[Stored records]
===============
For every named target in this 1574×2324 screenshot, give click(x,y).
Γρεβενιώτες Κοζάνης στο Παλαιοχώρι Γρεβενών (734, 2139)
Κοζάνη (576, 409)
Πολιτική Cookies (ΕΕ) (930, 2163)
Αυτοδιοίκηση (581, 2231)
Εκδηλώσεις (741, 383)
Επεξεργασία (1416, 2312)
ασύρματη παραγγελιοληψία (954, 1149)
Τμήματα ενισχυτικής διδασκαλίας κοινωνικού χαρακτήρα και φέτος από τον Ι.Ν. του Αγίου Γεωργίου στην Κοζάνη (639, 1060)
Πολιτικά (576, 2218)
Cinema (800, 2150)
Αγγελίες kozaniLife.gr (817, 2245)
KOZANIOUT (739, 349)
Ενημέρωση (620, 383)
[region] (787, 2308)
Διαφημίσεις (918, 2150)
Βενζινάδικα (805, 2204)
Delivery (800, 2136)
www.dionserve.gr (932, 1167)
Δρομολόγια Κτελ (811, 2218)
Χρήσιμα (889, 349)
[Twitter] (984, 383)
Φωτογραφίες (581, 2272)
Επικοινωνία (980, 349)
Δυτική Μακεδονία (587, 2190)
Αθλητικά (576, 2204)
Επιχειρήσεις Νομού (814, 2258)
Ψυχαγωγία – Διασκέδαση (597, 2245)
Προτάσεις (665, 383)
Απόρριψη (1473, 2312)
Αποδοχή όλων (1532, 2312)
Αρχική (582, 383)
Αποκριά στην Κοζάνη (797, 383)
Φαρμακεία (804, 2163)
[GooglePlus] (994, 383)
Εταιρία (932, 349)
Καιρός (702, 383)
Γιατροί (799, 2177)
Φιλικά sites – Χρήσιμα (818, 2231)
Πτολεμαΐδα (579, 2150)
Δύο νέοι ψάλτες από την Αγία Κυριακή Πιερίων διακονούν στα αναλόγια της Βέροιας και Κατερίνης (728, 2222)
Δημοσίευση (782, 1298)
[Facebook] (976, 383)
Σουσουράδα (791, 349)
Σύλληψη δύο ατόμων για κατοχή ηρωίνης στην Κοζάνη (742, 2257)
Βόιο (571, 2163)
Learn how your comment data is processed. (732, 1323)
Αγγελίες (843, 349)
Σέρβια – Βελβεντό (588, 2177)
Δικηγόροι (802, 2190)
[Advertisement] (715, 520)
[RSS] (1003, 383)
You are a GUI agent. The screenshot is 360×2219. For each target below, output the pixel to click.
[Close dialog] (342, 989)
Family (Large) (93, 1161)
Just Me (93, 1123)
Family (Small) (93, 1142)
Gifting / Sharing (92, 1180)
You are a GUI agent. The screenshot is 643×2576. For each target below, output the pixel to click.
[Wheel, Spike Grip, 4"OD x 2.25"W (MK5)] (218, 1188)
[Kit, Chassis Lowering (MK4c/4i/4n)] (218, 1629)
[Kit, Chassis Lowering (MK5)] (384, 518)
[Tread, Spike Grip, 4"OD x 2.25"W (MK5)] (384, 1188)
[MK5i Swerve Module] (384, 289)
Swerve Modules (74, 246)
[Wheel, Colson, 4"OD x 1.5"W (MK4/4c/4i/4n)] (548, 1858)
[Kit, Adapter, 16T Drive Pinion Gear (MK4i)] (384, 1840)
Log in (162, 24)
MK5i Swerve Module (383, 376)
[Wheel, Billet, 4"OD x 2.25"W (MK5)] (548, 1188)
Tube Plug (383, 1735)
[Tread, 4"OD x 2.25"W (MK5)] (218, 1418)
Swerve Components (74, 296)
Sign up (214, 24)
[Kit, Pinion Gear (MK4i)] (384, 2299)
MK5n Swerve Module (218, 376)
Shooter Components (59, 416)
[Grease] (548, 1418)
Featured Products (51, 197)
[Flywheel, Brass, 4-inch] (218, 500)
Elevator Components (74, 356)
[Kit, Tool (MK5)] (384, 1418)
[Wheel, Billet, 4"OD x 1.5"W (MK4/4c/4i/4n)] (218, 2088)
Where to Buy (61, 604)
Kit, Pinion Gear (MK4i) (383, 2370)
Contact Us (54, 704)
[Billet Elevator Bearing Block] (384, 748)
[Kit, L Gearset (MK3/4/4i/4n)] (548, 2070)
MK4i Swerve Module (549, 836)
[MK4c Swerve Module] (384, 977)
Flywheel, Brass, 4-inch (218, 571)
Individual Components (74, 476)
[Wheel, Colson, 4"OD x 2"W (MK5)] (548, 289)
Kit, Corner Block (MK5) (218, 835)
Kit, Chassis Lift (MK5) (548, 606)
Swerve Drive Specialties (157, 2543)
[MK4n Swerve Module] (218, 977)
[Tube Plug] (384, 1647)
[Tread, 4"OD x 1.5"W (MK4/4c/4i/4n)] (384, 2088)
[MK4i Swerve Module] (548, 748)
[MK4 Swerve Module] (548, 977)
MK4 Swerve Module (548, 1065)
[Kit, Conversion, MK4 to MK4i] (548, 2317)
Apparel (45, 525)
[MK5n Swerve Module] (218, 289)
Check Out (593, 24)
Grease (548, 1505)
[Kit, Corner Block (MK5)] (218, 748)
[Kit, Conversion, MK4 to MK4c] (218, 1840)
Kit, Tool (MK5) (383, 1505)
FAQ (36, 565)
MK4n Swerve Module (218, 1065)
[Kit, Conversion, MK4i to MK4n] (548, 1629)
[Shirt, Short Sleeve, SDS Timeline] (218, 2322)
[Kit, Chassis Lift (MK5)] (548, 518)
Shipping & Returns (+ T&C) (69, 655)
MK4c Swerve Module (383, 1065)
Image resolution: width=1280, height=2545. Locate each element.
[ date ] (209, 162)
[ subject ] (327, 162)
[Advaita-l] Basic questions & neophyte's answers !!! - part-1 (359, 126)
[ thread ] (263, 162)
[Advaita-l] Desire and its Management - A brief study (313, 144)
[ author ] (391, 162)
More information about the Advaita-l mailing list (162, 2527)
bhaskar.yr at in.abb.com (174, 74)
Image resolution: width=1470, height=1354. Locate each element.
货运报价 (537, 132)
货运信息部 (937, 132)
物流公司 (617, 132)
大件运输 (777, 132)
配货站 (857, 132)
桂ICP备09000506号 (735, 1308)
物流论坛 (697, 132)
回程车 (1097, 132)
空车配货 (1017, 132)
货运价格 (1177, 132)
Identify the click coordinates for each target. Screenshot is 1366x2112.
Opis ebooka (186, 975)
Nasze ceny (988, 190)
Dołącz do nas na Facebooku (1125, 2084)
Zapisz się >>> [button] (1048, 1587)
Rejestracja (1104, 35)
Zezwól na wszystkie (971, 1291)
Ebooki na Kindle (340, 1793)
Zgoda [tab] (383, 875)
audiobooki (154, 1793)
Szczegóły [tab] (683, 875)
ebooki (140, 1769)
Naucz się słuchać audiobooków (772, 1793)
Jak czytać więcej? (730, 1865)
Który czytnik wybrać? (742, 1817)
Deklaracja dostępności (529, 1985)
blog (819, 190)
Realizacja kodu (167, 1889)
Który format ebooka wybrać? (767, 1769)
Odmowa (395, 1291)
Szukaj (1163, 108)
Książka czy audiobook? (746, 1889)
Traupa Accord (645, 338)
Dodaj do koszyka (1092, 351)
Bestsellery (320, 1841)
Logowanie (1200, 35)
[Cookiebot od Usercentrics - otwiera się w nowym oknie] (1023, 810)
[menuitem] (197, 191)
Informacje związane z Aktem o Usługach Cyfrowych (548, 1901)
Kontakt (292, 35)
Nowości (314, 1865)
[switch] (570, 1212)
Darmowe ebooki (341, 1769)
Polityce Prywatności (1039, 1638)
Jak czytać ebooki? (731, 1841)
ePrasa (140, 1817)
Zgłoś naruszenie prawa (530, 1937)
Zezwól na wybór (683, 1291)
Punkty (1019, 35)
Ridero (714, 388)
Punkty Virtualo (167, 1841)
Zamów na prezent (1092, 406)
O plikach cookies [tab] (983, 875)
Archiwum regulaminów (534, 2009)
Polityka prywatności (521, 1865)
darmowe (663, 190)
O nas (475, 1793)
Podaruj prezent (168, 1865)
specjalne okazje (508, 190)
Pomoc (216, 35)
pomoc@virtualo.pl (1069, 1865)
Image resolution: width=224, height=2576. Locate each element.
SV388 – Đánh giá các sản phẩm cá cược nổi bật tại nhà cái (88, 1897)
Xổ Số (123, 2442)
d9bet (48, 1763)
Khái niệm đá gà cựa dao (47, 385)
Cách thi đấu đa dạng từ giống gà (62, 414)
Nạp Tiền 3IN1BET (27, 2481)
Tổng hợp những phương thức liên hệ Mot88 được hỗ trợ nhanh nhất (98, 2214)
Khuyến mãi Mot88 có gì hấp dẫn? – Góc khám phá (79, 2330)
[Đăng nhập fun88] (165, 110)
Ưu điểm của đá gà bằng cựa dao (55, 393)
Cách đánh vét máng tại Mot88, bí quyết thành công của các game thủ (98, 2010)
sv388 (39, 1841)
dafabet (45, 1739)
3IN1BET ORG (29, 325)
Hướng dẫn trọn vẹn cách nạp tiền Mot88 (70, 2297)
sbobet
===============
= Your assignment =
State only how many lines above hold the string "Grip".

= Task solution =
2